== Texte retenu
Pour éviter que le doute sur sa culpabilité profite à l’assassin du préfet Erignac, la justice veut vite le rejuger. Après que « Bakchich » a révélé que le procès en appel aurait lieu dès janvier 2009, la famille Colonna lance la polémique.
Branle-bas de combat dimanche dernier dans l’île de Beauté. La faute aux révélations de Bakchich sur le père présumé corse du colonel Kadhafi ? Si l’info sur le géniteur putatif n’est pas passée inaperçue en Haute-Corse, c’est un autre écho publié ici en fin de semaine qui a mis une partie de la Corse-du-Sud, cette fois-ci, en émoi. Surtout à Cargèse, le berceau de la famille Colonna. Ce jour-là, la sœur d’Yvan, le tueur présumé du préfet Erignac, condamné en fin d’année dernière à la réclusion criminelle à perpétuité, surfait sur Bakchich, son site d’information préféré. Christina Colonna est alors tombée sur le Confidentiel en question, mis en ligne en fin de semaine dernière, annonçant pour janvier 2009 la date du procès d’assises d’appel de son frère. Et l’animatrice du comité de soutien de son frère d’entonner, dans un communiqué outré rédigé sur le champ, son antienne préféré : le déni de justice.
====
== Contenu des données
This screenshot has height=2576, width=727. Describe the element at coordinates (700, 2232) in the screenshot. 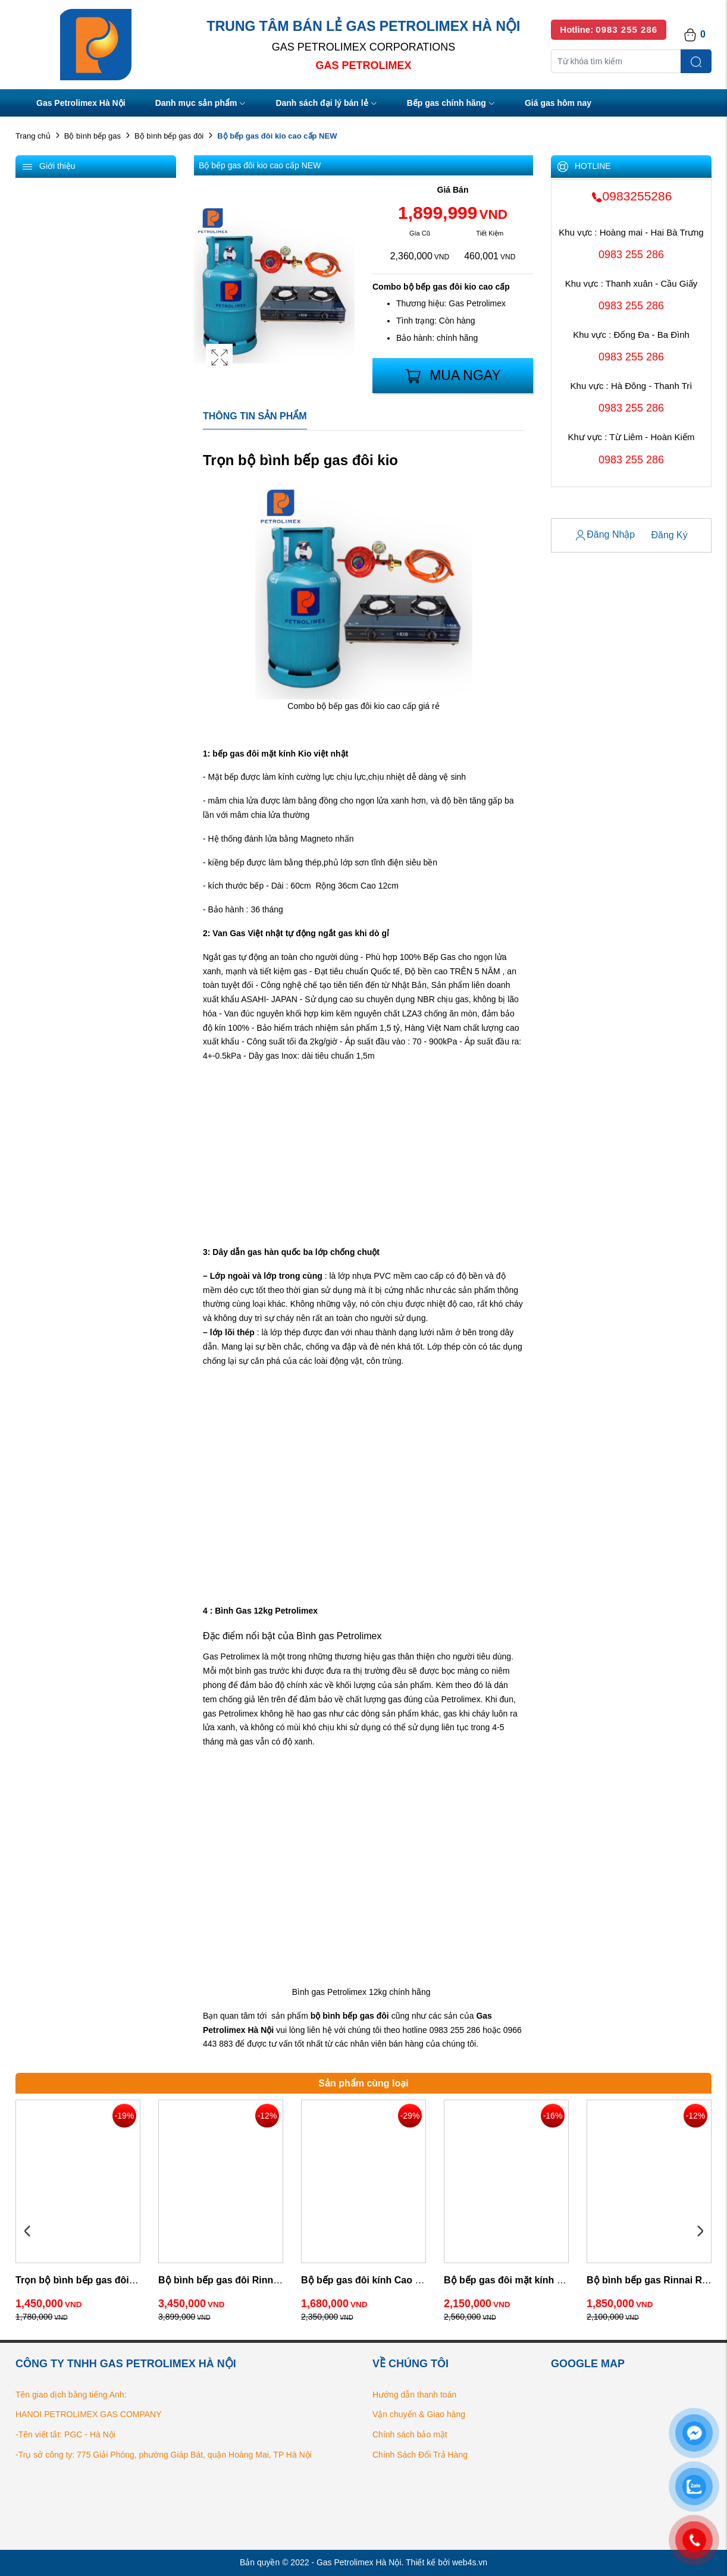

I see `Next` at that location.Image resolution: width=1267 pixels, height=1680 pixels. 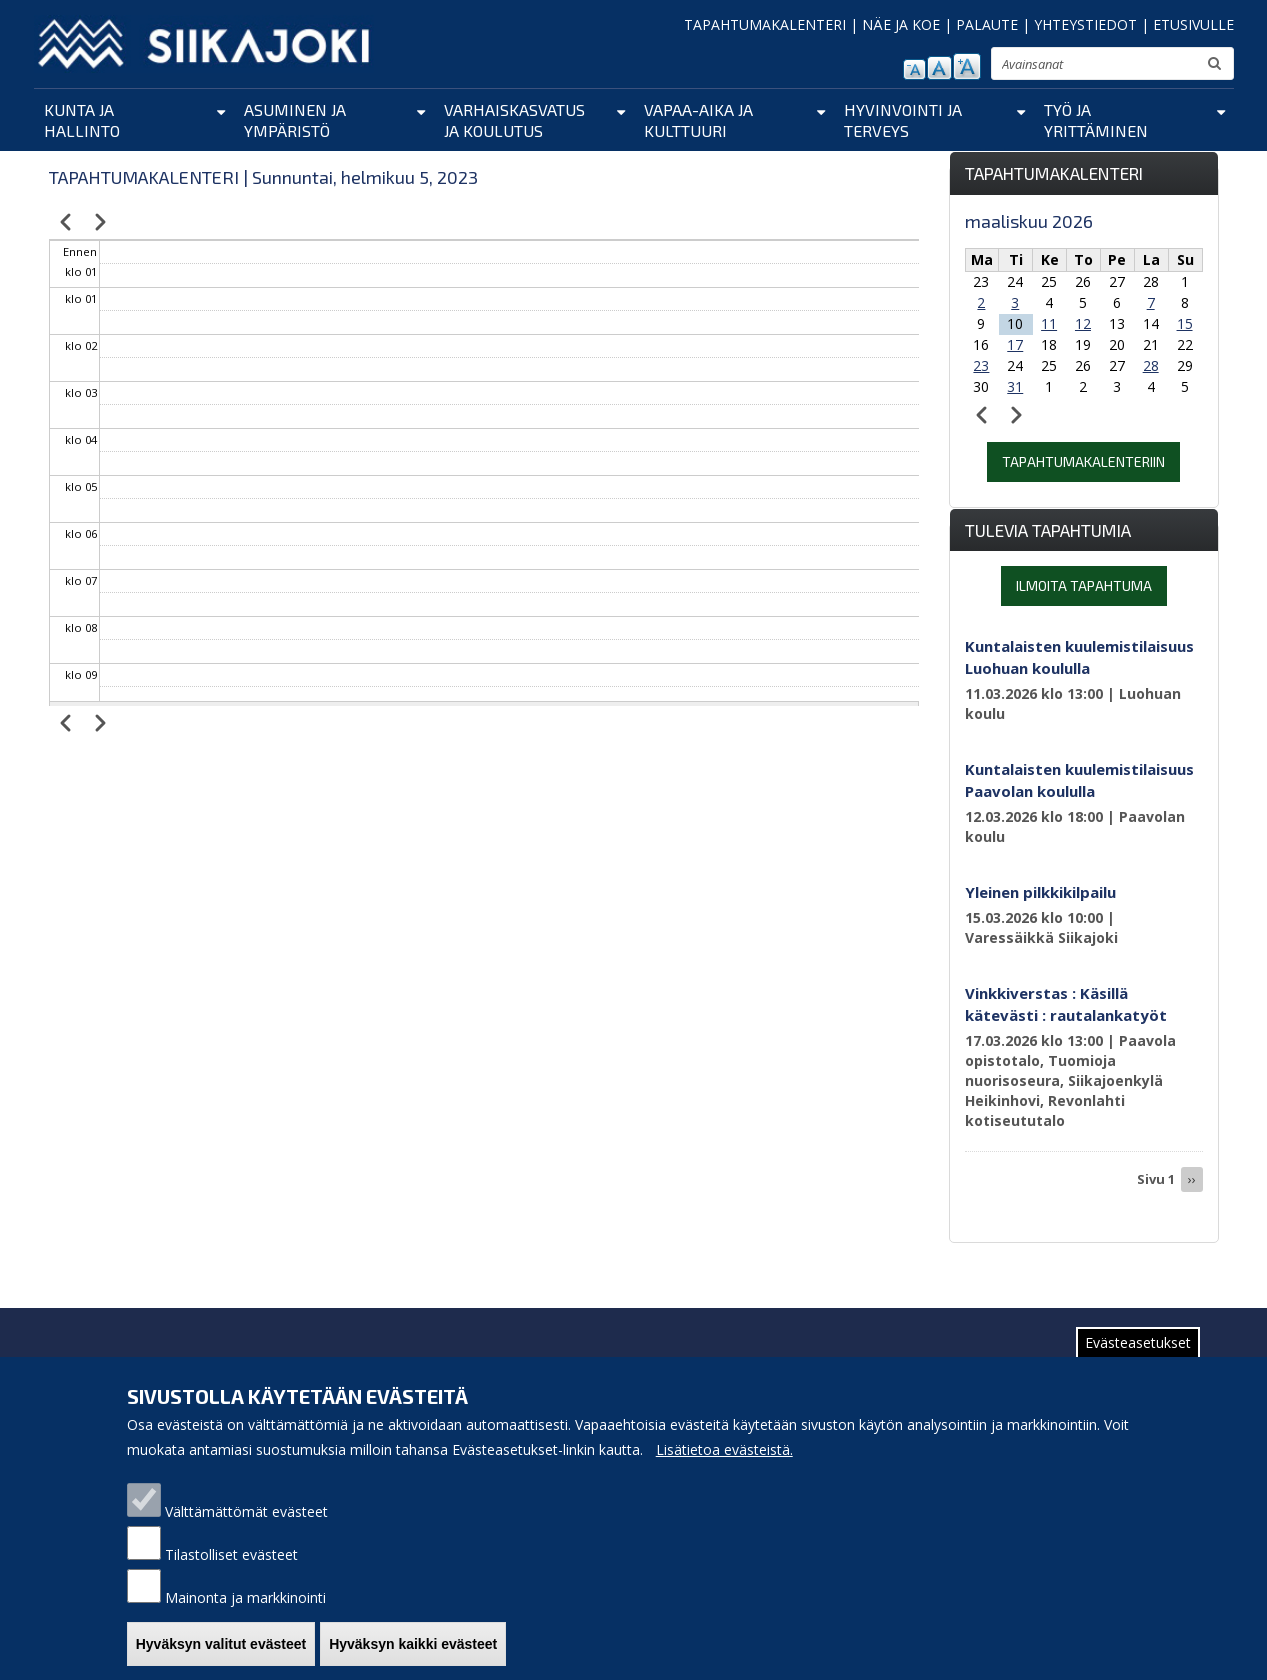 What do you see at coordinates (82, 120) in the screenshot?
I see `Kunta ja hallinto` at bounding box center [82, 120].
====
Restituez sans rien changer le passage du texte sur le procès d'Yvan Colonna qui commence aux mots « Pour éviter que » et s'arrête après « lance la polémique. ». Le matériel fourni est indépendant du texte.

Pour éviter que le doute sur sa culpabilité profite à l’assassin du préfet Erignac, la justice veut vite le rejuger. Après que « Bakchich » a révélé que le procès en appel aurait lieu dès janvier 2009, la famille Colonna lance la polémique.